→ **JOB**
Arrange these lines as a Markdown table with the columns "Row" and "Line", numbering each row and skipping blank lines. Omit the pictures from your table.

→ **Pixel coordinate grounding data**
- - -

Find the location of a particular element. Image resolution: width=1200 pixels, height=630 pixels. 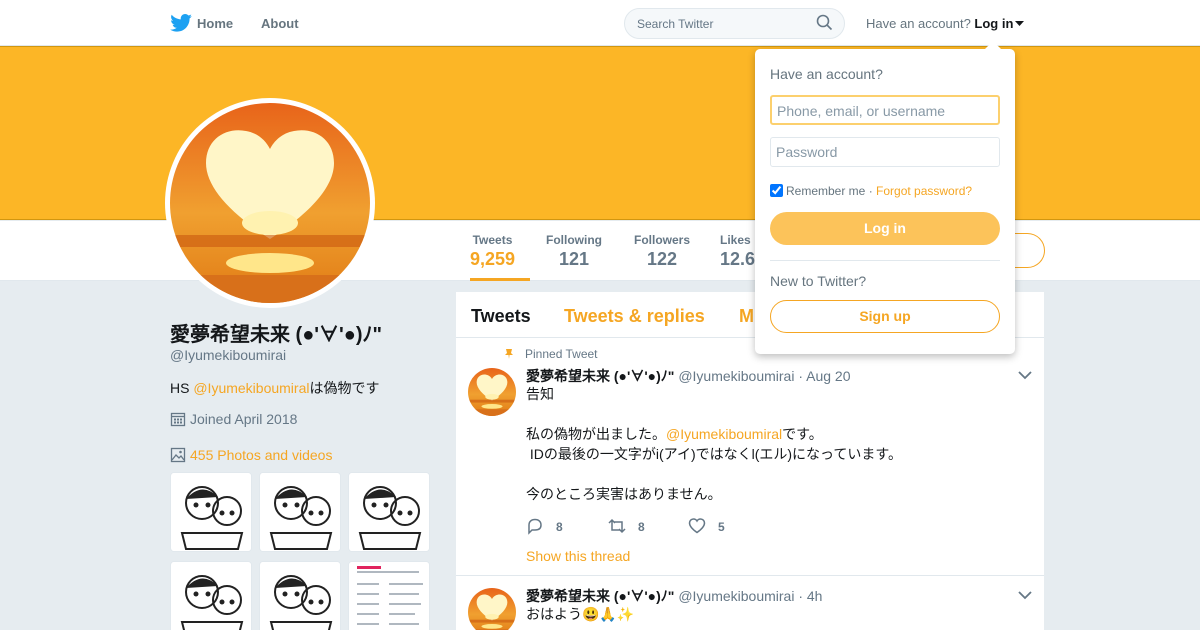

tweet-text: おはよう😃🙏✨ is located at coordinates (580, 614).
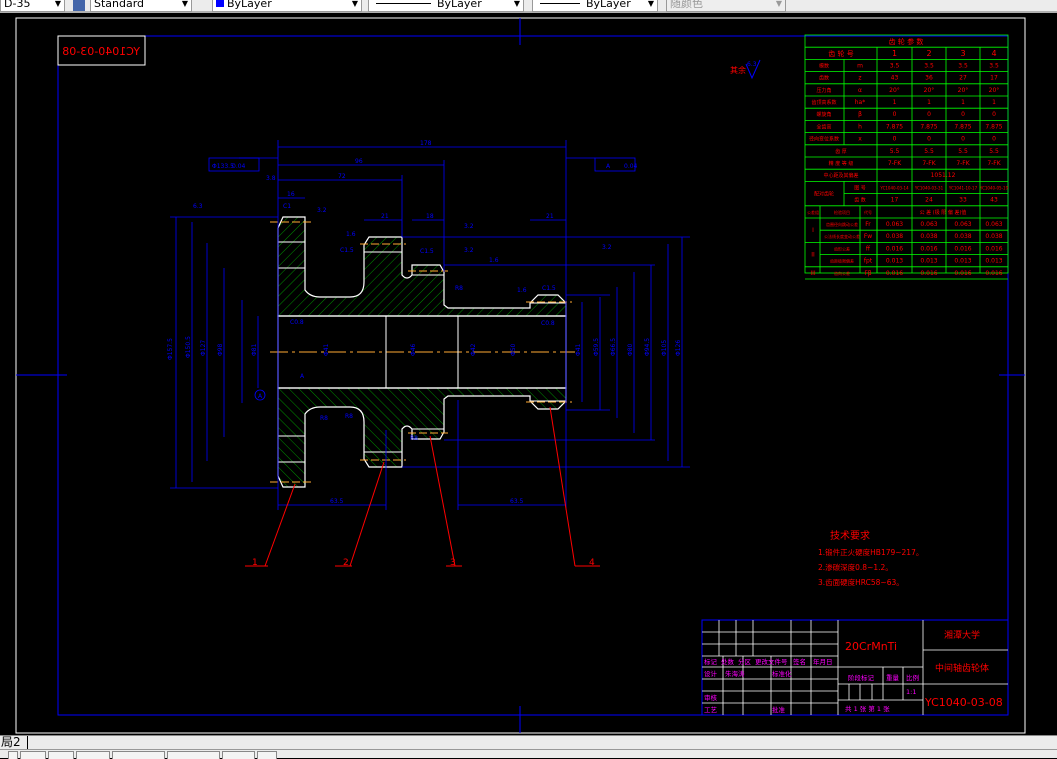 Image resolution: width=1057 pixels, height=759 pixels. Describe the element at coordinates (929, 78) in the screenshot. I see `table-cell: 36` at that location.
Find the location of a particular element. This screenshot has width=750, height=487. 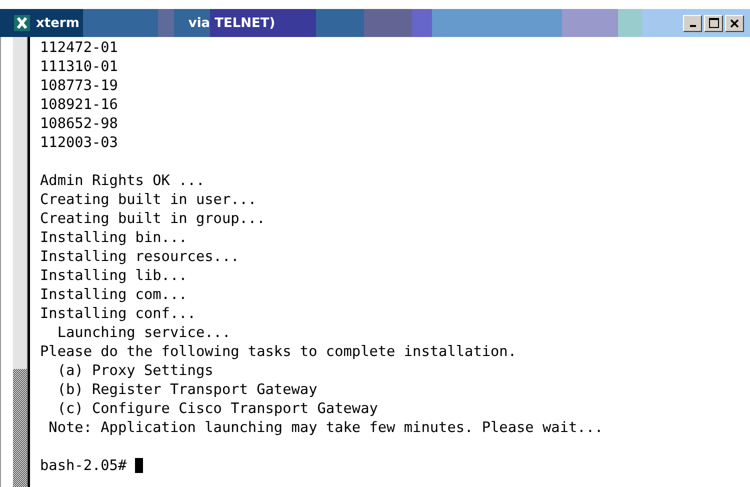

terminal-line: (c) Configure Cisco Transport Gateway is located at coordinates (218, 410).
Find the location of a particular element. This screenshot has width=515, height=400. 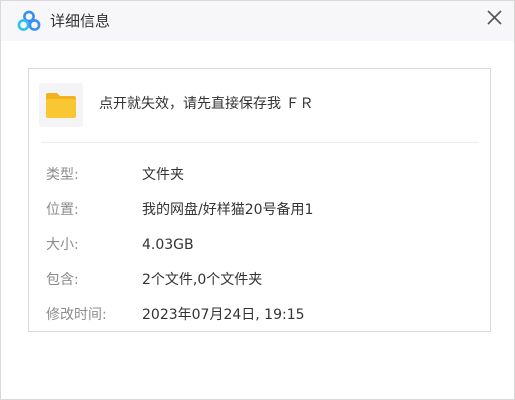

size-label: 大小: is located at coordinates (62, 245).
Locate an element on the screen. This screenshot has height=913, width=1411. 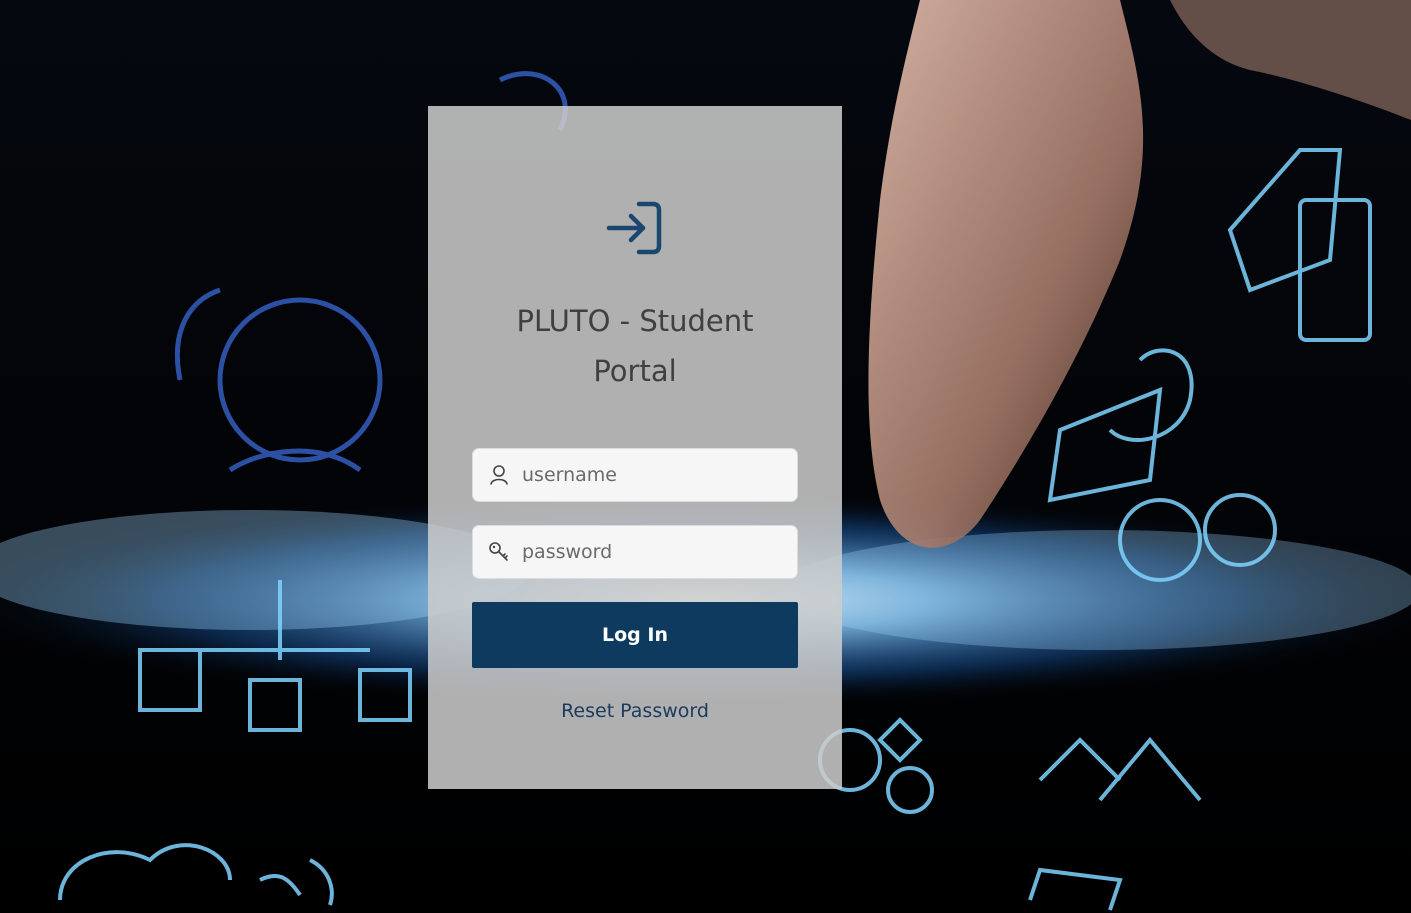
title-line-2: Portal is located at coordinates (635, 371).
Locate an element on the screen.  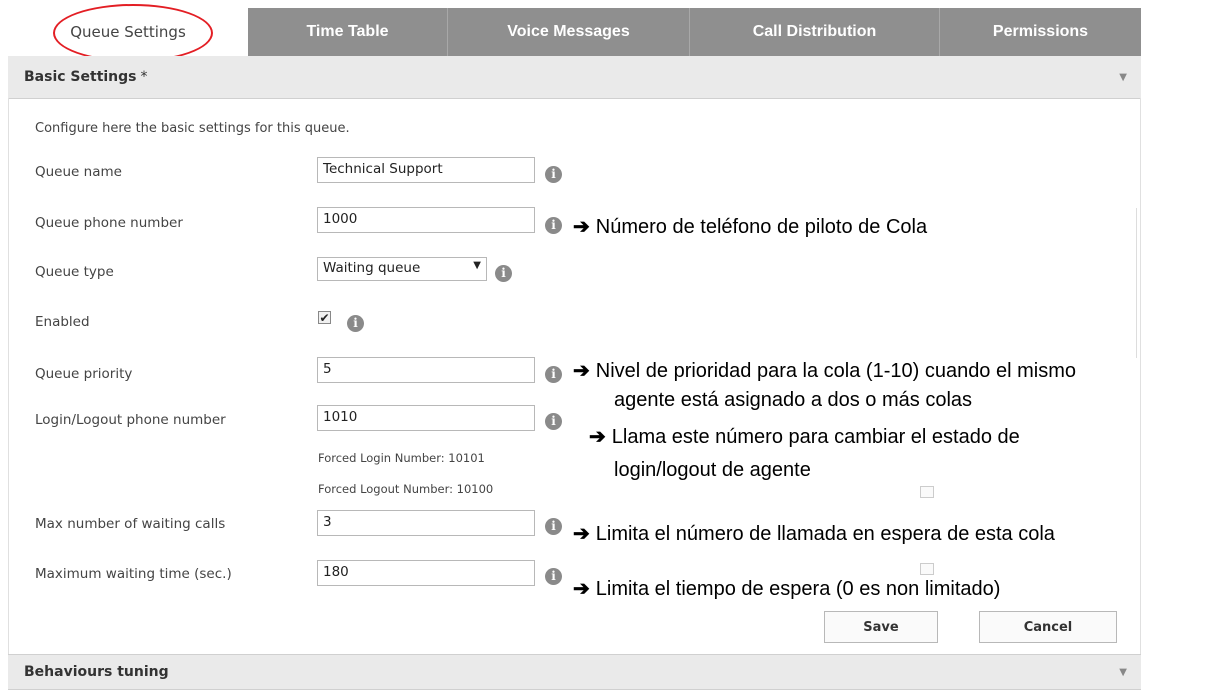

- - -

→ **FINAL ANSWER**
| Row | Line |
|---|---|
| 1 | Find the location of a particular element. Image resolution: width=1200 pixels, height=630 pixels.  |
| 2 | tweet-text: おはよう😃🙏✨ is located at coordinates (580, 614). |
| 3 |  Image resolution: width=1057 pixels, height=759 pixels. Describe the element at coordinates (929, 78) in the screenshot. I see `table-cell: 36` at that location. |
| 4 | Find the location of a particular element. This screenshot has width=750, height=487.  |
| 5 | terminal-line: (c) Configure Cisco Transport Gateway is located at coordinates (218, 410). |
| 6 | Find the location of a particular element. This screenshot has width=515, height=400.  |
| 7 | size-label: 大小: is located at coordinates (62, 245). |
| 8 | Locate an element on the screen. This screenshot has height=913, width=1411.  |
| 9 | title-line-2: Portal is located at coordinates (635, 371). |
| 10 | Locate an element on the screen.   |